• [WORK TASK A]: In the muscle memory article, turn the paragraph beginning "Our muscles consist of multi-nucleated cells" into a short bulleted list that keeps its main facts.
• [WORK TASK B]:
Answer these questions from the muscle memory article:
(i) What topics did the previous week's discussion of muscle memory cover?
(ii) What determines the size of our muscles?
(iii) What term is used for stopping muscle exercise for a period of time?

• [PAGE EXTRACT]:

= = = = =

Muscle Memory PART TWO Strength Training – Last week we talked about Muscle memory as it pertains to motor learning and repetition. This week, I’ll share with you what I’ve learned about the technical aspect of muscle memory when it comes to strength training.
Muscle Memory Mystery
To explain the muscle memory mystery behind our muscles, I need to get a little scientific, so bear with me as I attempt to explain the mystery in our muscles.
Our muscles consist of multi-nucleated cells. Our muscle cells don’t contain just one nucleus but many. When we work out and build muscle as a result of strength training or body building, the cells of the muscle make more nuclei which makes the muscle cells get bigger and therefore the muscles enlarge. These nuclei enable our muscles to grow in size. The quantity of nuclei in our muscle cells actually determines the size of our muscles.
When we stop exercising our muscles for a period of time, it is called detraining. At some point, we look in a mirror and see that our muscles have reduced in size.

= = = = =

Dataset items
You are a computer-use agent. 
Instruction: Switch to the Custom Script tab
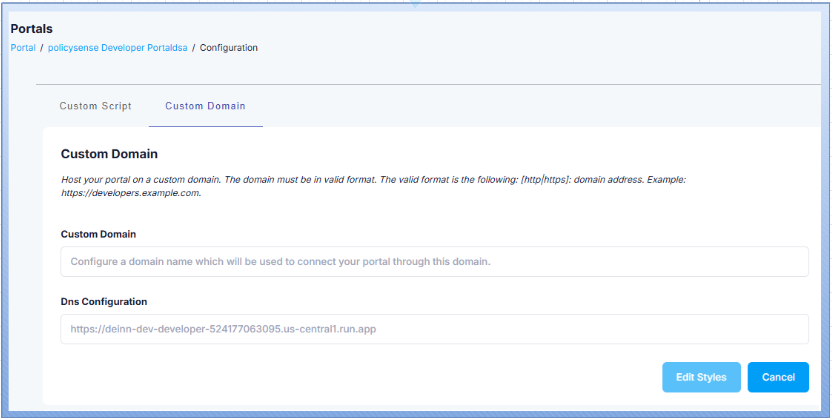95,106
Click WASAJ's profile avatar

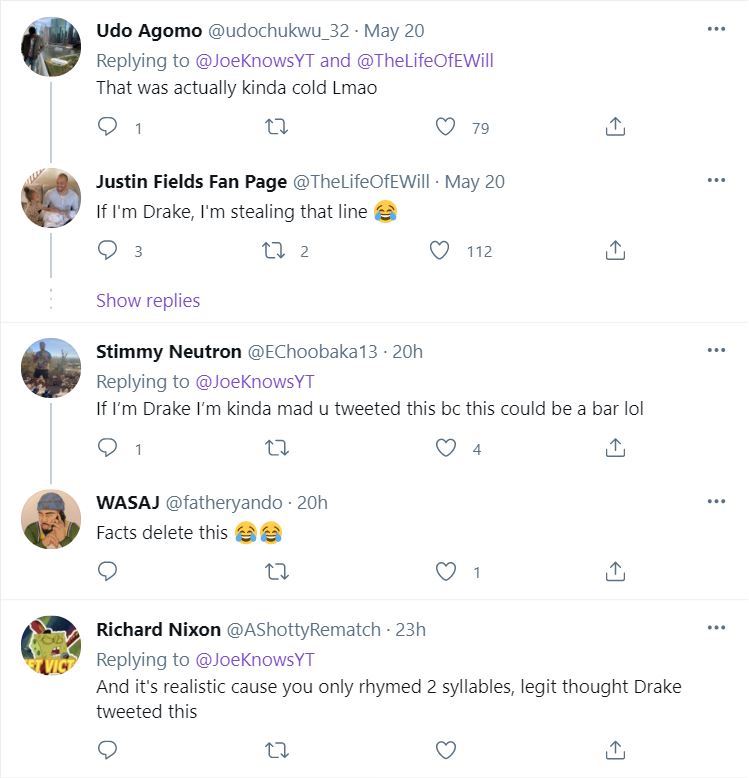(51, 519)
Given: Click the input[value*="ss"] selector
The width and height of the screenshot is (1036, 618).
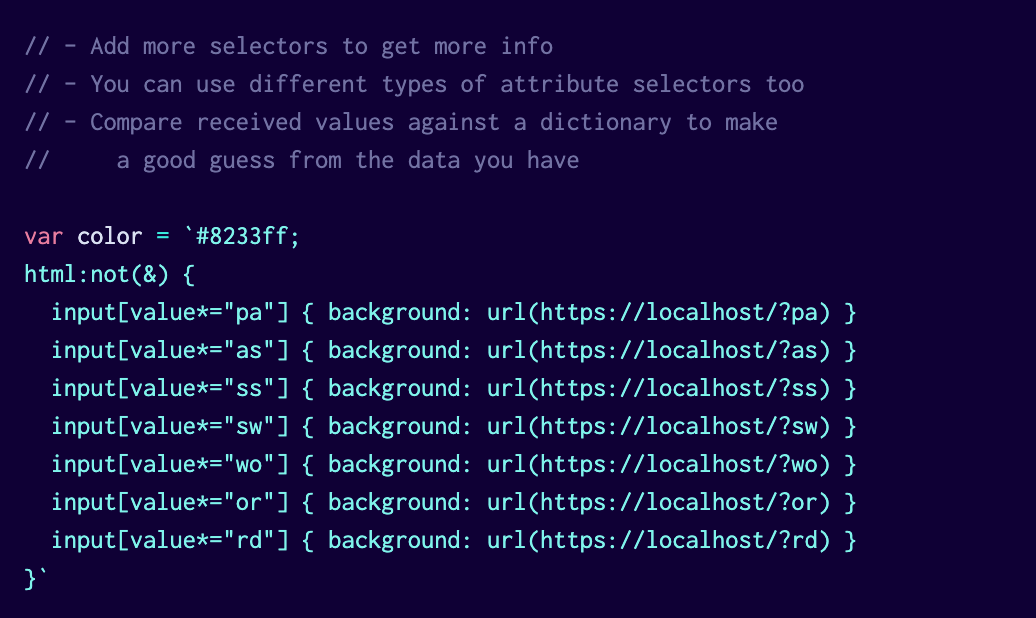Looking at the screenshot, I should [170, 388].

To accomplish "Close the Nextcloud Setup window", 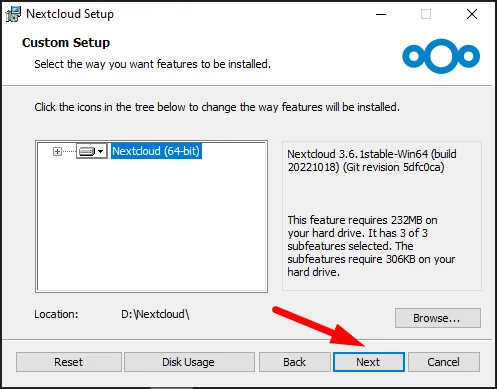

= = = = =

• [WRITTEN ANSWER A]:
- Muscle cells are multi-nucleated, with many nuclei rather than one.
- Strength training or body building makes muscle cells produce more nuclei.
- More nuclei make the muscle cells, and so the muscles, larger.
- The number of nuclei in muscle cells determines muscle size.

• [WRITTEN ANSWER B]:
(i) Muscle memory as it pertains to motor learning and repetition.
(ii) The quantity of nuclei in our muscle cells.
(iii) Detraining.